Vieram os rodeios, o sertanejo universitário e, finalmente, a sofrência. Mas quando o sertanejo passou a ser moda, eu não era mais universitário, fugia de shows com multidões, e não me identificava com a sofrência. Parei no Bruno e Marrone e ouvi alguma coisa do Jorge e Matheus. Ou seja, quando tive contato com a Marília, minhas referências nesse gênero musical já eram jurássicas.

Mas ela me despertou algo que me remeteu à minha infância. Quando ouvia Fio de cabelo, Evidências ou É o amor, não me identificava diretamente com as situações retratadas pelas canções, mas a emoção da letra, o contato com meus sentimentos, a humanidade daquela situação gerava em mim uma conexão suficiente para ouvir por horas aquelas músicas.

A Marília foi o mesmo caso. Por mais que as situações das letras estejam longe da minha realidade, a maneira humana, a emoção, a verdade daquelas músicas, tonaram a Marília uma parceria inseparável em boa parte do trajeto Campinas/São Paulo, que faço diariamente. Junto com a CBN, Marília era minha amiga do dia-a-dia. Na verdade, ultimamente, “as patroas” me acompanhavam.

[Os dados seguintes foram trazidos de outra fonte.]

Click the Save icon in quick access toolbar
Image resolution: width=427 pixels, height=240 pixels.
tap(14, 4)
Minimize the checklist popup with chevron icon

Quando vieram as lives da empresa na pandemia, eu sempre me apresentava fazendo referência que não era a live da Marília Mendonça, mas prometia que seria muito divertido, um sucesso de audiência. Ajudava naqueles tempos complicados, em que a comunicação interna precisou se reinventar e manter o astral de todos que estavam em isolados em casa.

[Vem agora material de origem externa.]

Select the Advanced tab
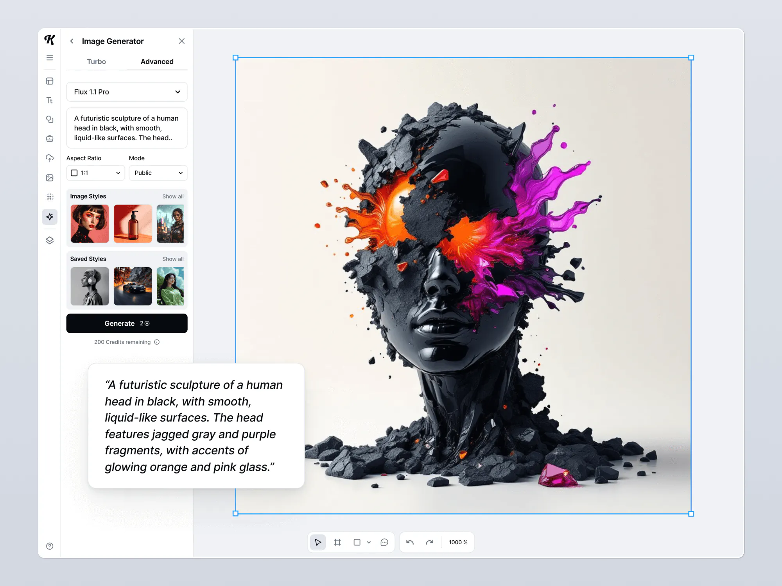 pyautogui.click(x=157, y=61)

Essas foram as principais razões do meu choque ao receber aquela notícia. Lembrei-me da Greta Thunberg, que chamou tudo aquilo que acontecia na COP de “blábláblá”. Eu discordo parcialmente da Greta, mas dizia para as pessoas que preferia estar no protesto do que dentro da conferência. Por quê? Porque aquilo parecia de verdade, enxergava seres humanos ali.

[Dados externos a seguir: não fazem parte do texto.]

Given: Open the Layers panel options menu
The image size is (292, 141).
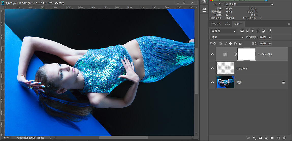Looking at the screenshot, I should 289,24.
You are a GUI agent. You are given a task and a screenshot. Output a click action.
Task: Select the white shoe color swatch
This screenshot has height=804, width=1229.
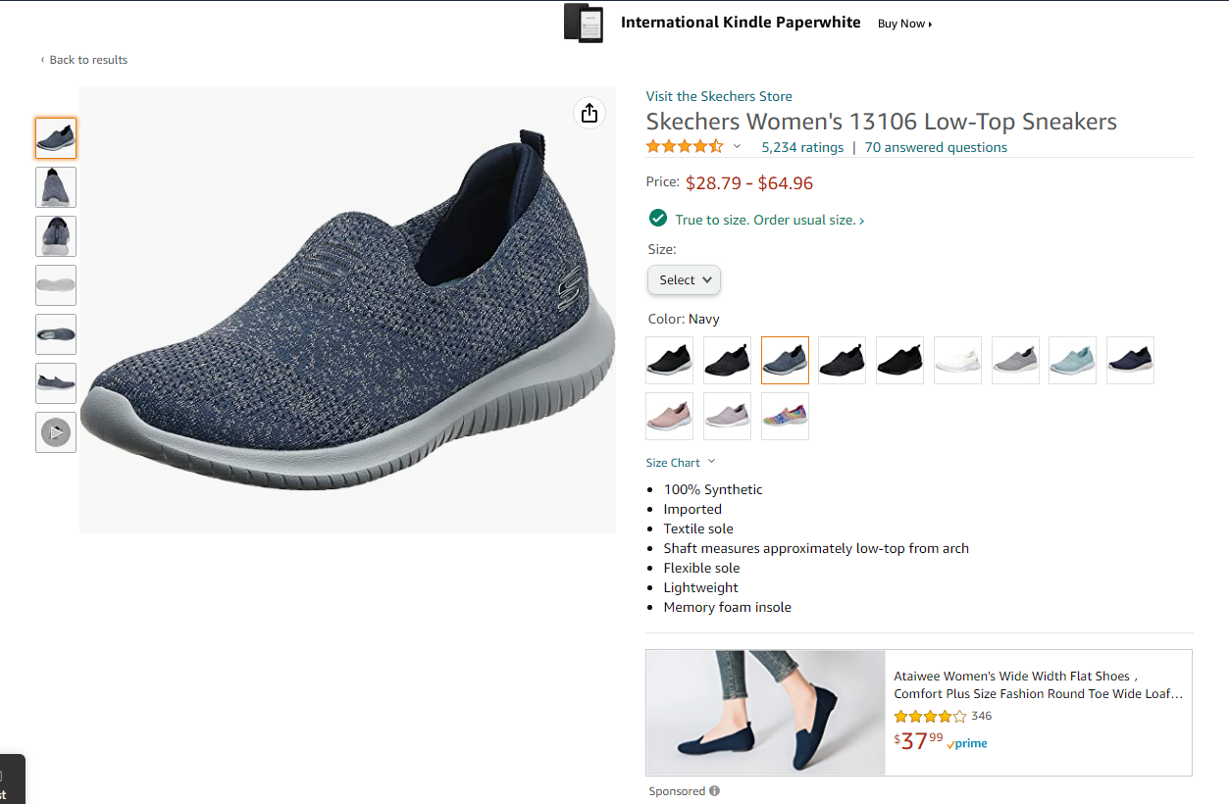957,360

Participar presencialmente da COP26 me fez enxergar a humanidade e a verdade das pessoas, como nas letras da Marília.

Ainda que reconheça grandes avanços nas metas que estão sendo assumidas pelos governos, com senso de emergência na busca de soluções de um problema compartilhado por todos, em grande parte das pessoas e das lideranças presentes na COP26 senti algo artificial e robótico. Mais do que a falta de um plano, a sensação de “blábláblá” tem a origem na falta de emoção na forma como as pessoas se relacionam e se comunicam.

Nesse sentido, o pessoal do protesto consegue atrair e motivar muito mais. Quem dera as pessoas com boas propostas pudessem transmitir a mesma emoção e causar o mesmo engajamento. Marília, com seus milhões de seguidores nas mídias sociais, era mestra em nos fazer sentir mais humanos. Uma menina que se transformou numa mulher, e deu voz para tantas outras nas suas letras. Em época de discussão de igualdade de gênero, ela foi genial, da mesma forma como Greta também é.

Tudo isso me fez refletir sobre uma fala do Dalai Lama. Disse ele que toda vez que se reúnem grandes líderes mundiais, ele deseja que algo dê errado no encontro. Um café que caia numa camisa, um microfone que falhe, enfim, algo simples e inesperado que quebre o protocolo. Assim, segundo ele, o ser humano aparece por trás da figura de autoridade, e consegue se conectar e ter uma conversa efetiva.

A COP26 até agora não conseguiu se mostrar além dos protocolos. É preciso humanizar a relação e a comunicação das autoridades ali presentes, e assim fazer desaparecer a sensação de “blábláblá”.

Como já disse Fernando Pessoa, estamos fartos de semideuses e de perguntar onde é que há gente no mundo. É essa gente que pode nos tirar da rota climática em que estamos. Nesse sentido, faltou a Marília na COP26. E agora, para além da COP26, ela fará falta na minha vida e na vida de milhões de brasileiros. Nas palavras dela, ninguém vai sofrer sozinho, todo mundo vai sofrer.

 

*Roberto Monteiro é diretor de Comunicação da SPIC Brasil. Acumula quase 20 anos de experiência em comunicação corporativa, planejamento estratégico e desenvolvimento de negócios, com passagens em grandes empresas do setor de energia, papel e celulose e de consultoria. É mestrando em Administração de Empresas na EAESP-FGV, possui MBA pela Fundação Instituto de Administração (FIA) e pós-graduação em Tópicos Avançados em Decisões Financeiras e Políticas Corporativas pela Universidade de La Verne (EUA).